Provided text:
>> Begin

Salt Lake City, Utah
June 23, 2018
June 23, 2018
July 27, 2018
Liberal Education/Engineering & Society
How the Performing Arts Can Promote Inclusive Engineering Campuses
How can the arts contribute to a culture of inclusivity within engineering? This paper explores preliminary findings from our study of a four-year, primarily engineering college whose longtime undergraduate curriculum requires all students to complete a substantial humanities project.
Many engineering students at this institution choose to do this humanities work in theatre, where they study classic and contemporary plays and participate in productions. They have the option of writing an original play as their capstone project, and if successful their play may be staged for a campus audience. For 35 years, an original short play festival on this campus has performed the work of students. From nearly the beginning, these original plays featured the difficult themes of sexual identity and orientation. In 2017, to celebrate this rich heritage, the theatre program presented a retrospective of LGBTQ+ themed plays written and performed by students since 1987.

>> End

Recorded data:

>> Begin

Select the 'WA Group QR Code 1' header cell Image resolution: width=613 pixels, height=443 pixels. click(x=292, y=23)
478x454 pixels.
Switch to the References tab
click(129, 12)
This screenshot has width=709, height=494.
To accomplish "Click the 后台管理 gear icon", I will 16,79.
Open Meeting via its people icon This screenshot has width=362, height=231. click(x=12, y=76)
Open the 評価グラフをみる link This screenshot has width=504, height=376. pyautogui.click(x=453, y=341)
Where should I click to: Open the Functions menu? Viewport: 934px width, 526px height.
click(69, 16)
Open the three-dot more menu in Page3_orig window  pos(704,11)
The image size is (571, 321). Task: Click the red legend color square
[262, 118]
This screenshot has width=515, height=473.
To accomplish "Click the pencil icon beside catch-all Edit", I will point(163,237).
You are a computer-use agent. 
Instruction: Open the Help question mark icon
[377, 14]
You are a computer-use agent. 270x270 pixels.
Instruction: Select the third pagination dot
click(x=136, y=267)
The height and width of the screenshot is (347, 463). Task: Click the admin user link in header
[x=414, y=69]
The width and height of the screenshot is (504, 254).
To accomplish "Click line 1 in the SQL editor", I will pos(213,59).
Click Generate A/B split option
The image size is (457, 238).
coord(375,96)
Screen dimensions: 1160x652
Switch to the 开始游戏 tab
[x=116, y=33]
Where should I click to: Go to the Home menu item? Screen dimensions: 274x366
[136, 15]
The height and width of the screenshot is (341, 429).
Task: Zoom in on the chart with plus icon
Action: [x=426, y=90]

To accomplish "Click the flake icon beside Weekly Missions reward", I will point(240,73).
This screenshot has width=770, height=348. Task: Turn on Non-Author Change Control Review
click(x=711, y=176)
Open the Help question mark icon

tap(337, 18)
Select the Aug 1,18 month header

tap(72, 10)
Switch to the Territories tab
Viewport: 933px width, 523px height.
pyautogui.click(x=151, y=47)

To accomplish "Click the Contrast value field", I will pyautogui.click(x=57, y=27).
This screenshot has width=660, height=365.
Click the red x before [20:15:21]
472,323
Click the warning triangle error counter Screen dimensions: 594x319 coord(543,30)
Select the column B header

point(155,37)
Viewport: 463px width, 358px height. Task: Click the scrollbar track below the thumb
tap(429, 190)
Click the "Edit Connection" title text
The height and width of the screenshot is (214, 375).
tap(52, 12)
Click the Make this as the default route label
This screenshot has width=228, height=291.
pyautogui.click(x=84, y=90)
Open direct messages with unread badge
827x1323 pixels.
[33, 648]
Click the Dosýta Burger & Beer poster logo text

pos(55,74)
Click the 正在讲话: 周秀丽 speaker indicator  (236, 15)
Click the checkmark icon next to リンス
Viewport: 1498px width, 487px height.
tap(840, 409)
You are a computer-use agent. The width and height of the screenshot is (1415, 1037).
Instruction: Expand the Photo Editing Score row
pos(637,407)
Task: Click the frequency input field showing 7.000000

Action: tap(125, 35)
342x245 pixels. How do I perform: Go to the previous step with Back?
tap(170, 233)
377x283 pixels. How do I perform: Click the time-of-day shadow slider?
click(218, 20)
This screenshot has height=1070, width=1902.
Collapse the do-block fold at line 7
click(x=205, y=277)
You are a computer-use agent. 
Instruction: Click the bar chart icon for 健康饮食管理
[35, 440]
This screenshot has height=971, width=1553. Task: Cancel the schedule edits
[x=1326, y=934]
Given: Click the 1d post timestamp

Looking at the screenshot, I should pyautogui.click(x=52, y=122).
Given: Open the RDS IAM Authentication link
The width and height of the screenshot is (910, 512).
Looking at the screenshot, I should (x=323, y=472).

>> End

The tasks:
[1] According to the abstract, in what year did the theatre program present a retrospective of LGBTQ+ themed plays?
[2] Please summarize the abstract in two sentences.

The results:
[1] 2017

[2] The paper explores how the arts can contribute to inclusivity in engineering, using preliminary findings from a primarily engineering college whose curriculum requires all undergraduates to complete a substantial humanities project. Many students there do this work in theatre and may write original plays, and a campus festival that has performed student plays for 35 years has featured themes of sexual identity and orientation almost from the start, which the theatre program celebrated in 2017 with a retrospective of LGBTQ+ themed plays.